#### Provided entries
──────

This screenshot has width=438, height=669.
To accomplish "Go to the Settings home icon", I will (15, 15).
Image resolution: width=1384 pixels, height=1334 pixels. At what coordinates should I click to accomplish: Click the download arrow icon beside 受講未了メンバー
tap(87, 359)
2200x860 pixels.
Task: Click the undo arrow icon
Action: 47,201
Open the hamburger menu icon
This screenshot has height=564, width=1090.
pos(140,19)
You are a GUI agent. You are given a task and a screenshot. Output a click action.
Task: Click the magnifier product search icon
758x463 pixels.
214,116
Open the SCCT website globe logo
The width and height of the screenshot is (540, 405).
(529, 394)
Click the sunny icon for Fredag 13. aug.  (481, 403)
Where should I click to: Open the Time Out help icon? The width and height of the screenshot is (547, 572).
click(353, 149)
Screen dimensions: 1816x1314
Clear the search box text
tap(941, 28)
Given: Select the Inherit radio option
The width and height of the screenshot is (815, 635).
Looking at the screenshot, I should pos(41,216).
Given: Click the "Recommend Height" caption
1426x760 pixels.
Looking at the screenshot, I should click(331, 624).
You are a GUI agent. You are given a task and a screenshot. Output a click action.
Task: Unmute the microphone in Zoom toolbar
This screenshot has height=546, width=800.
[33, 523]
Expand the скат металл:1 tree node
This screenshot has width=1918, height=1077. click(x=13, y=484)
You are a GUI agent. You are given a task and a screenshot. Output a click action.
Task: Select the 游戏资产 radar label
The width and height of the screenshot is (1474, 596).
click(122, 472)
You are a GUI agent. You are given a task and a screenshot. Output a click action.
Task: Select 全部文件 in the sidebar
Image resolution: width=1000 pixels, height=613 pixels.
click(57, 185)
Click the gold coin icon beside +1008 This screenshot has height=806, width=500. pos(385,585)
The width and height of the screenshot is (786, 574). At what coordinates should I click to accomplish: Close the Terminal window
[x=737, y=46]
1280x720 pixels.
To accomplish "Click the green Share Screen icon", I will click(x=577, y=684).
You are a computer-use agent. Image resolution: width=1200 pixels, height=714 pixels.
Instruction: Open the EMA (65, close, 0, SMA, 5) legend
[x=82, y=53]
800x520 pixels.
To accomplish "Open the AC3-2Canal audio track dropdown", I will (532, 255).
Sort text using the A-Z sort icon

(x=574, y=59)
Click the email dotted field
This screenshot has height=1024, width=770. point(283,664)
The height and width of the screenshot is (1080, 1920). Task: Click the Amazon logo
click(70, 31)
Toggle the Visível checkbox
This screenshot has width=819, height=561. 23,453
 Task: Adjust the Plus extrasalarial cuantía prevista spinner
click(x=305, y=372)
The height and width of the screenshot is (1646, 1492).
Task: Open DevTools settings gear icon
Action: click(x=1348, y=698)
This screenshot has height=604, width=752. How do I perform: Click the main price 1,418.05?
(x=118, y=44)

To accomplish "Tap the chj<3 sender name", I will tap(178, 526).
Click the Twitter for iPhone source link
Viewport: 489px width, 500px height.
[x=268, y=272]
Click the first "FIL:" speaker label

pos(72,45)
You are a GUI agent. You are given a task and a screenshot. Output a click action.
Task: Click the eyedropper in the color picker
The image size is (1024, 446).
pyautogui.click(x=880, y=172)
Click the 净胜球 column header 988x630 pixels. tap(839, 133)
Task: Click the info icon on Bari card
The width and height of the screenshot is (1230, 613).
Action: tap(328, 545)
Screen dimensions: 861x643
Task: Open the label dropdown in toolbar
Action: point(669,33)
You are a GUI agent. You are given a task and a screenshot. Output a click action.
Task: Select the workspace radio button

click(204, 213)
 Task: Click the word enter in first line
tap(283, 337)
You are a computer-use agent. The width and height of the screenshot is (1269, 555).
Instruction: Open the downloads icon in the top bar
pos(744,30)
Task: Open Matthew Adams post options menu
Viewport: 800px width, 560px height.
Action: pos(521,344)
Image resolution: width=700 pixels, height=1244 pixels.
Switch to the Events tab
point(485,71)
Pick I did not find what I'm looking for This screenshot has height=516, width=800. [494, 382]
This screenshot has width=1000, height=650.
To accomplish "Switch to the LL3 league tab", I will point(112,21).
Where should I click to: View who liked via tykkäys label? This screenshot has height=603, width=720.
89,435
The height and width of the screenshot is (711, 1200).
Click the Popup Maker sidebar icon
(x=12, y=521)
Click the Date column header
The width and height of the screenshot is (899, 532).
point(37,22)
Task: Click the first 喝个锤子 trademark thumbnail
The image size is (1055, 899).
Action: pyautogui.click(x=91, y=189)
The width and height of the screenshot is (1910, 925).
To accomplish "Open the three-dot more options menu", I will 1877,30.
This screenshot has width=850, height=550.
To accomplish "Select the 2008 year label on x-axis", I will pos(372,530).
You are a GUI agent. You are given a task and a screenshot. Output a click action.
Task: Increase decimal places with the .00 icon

──────

Everything in the listing needs to be duplicated exactly, line for line.

This screenshot has width=438, height=669.
To accomplish "Go to the Settings home icon", I will (15, 15).
Image resolution: width=1384 pixels, height=1334 pixels. At what coordinates should I click to accomplish: Click the download arrow icon beside 受講未了メンバー
tap(87, 359)
2200x860 pixels.
Task: Click the undo arrow icon
Action: 47,201
Open the hamburger menu icon
This screenshot has height=564, width=1090.
pos(140,19)
You are a GUI agent. You are given a task and a screenshot. Output a click action.
Task: Click the magnifier product search icon
758x463 pixels.
214,116
Open the SCCT website globe logo
The width and height of the screenshot is (540, 405).
(529, 394)
Click the sunny icon for Fredag 13. aug.  (481, 403)
Where should I click to: Open the Time Out help icon? The width and height of the screenshot is (547, 572).
click(353, 149)
Screen dimensions: 1816x1314
Clear the search box text
tap(941, 28)
Given: Select the Inherit radio option
The width and height of the screenshot is (815, 635).
Looking at the screenshot, I should pos(41,216).
Given: Click the "Recommend Height" caption
1426x760 pixels.
Looking at the screenshot, I should click(331, 624).
You are a GUI agent. You are given a task and a screenshot. Output a click action.
Task: Unmute the microphone in Zoom toolbar
This screenshot has height=546, width=800.
[33, 523]
Expand the скат металл:1 tree node
This screenshot has width=1918, height=1077. click(x=13, y=484)
You are a GUI agent. You are given a task and a screenshot. Output a click action.
Task: Select the 游戏资产 radar label
The width and height of the screenshot is (1474, 596).
click(122, 472)
You are a GUI agent. You are given a task and a screenshot. Output a click action.
Task: Select 全部文件 in the sidebar
Image resolution: width=1000 pixels, height=613 pixels.
click(57, 185)
Click the gold coin icon beside +1008 This screenshot has height=806, width=500. pos(385,585)
The width and height of the screenshot is (786, 574). At what coordinates should I click to accomplish: Close the Terminal window
[x=737, y=46]
1280x720 pixels.
To accomplish "Click the green Share Screen icon", I will click(x=577, y=684).
You are a computer-use agent. Image resolution: width=1200 pixels, height=714 pixels.
Instruction: Open the EMA (65, close, 0, SMA, 5) legend
[x=82, y=53]
800x520 pixels.
To accomplish "Open the AC3-2Canal audio track dropdown", I will (532, 255).
Sort text using the A-Z sort icon

(x=574, y=59)
Click the email dotted field
This screenshot has height=1024, width=770. point(283,664)
The height and width of the screenshot is (1080, 1920). Task: Click the Amazon logo
click(70, 31)
Toggle the Visível checkbox
This screenshot has width=819, height=561. 23,453
 Task: Adjust the Plus extrasalarial cuantía prevista spinner
click(x=305, y=372)
The height and width of the screenshot is (1646, 1492).
Task: Open DevTools settings gear icon
Action: click(x=1348, y=698)
This screenshot has height=604, width=752. How do I perform: Click the main price 1,418.05?
(x=118, y=44)

To accomplish "Tap the chj<3 sender name", I will tap(178, 526).
Click the Twitter for iPhone source link
Viewport: 489px width, 500px height.
[x=268, y=272]
Click the first "FIL:" speaker label

pos(72,45)
You are a GUI agent. You are given a task and a screenshot. Output a click action.
Task: Click the eyedropper in the color picker
The image size is (1024, 446).
pyautogui.click(x=880, y=172)
Click the 净胜球 column header 988x630 pixels. tap(839, 133)
Task: Click the info icon on Bari card
The width and height of the screenshot is (1230, 613).
Action: tap(328, 545)
Screen dimensions: 861x643
Task: Open the label dropdown in toolbar
Action: point(669,33)
You are a GUI agent. You are given a task and a screenshot. Output a click action.
Task: Select the workspace radio button

click(204, 213)
 Task: Click the word enter in first line
tap(283, 337)
You are a computer-use agent. The width and height of the screenshot is (1269, 555).
Instruction: Open the downloads icon in the top bar
pos(744,30)
Task: Open Matthew Adams post options menu
Viewport: 800px width, 560px height.
Action: pos(521,344)
Image resolution: width=700 pixels, height=1244 pixels.
Switch to the Events tab
point(485,71)
Pick I did not find what I'm looking for This screenshot has height=516, width=800. [494, 382]
This screenshot has width=1000, height=650.
To accomplish "Switch to the LL3 league tab", I will point(112,21).
Where should I click to: View who liked via tykkäys label? This screenshot has height=603, width=720.
89,435
The height and width of the screenshot is (711, 1200).
Click the Popup Maker sidebar icon
(x=12, y=521)
Click the Date column header
The width and height of the screenshot is (899, 532).
point(37,22)
Task: Click the first 喝个锤子 trademark thumbnail
The image size is (1055, 899).
Action: pyautogui.click(x=91, y=189)
The width and height of the screenshot is (1910, 925).
To accomplish "Open the three-dot more options menu", I will 1877,30.
This screenshot has width=850, height=550.
To accomplish "Select the 2008 year label on x-axis", I will pos(372,530).
You are a GUI agent. You are given a task and a screenshot. Output a click action.
Task: Increase decimal places with the .00 icon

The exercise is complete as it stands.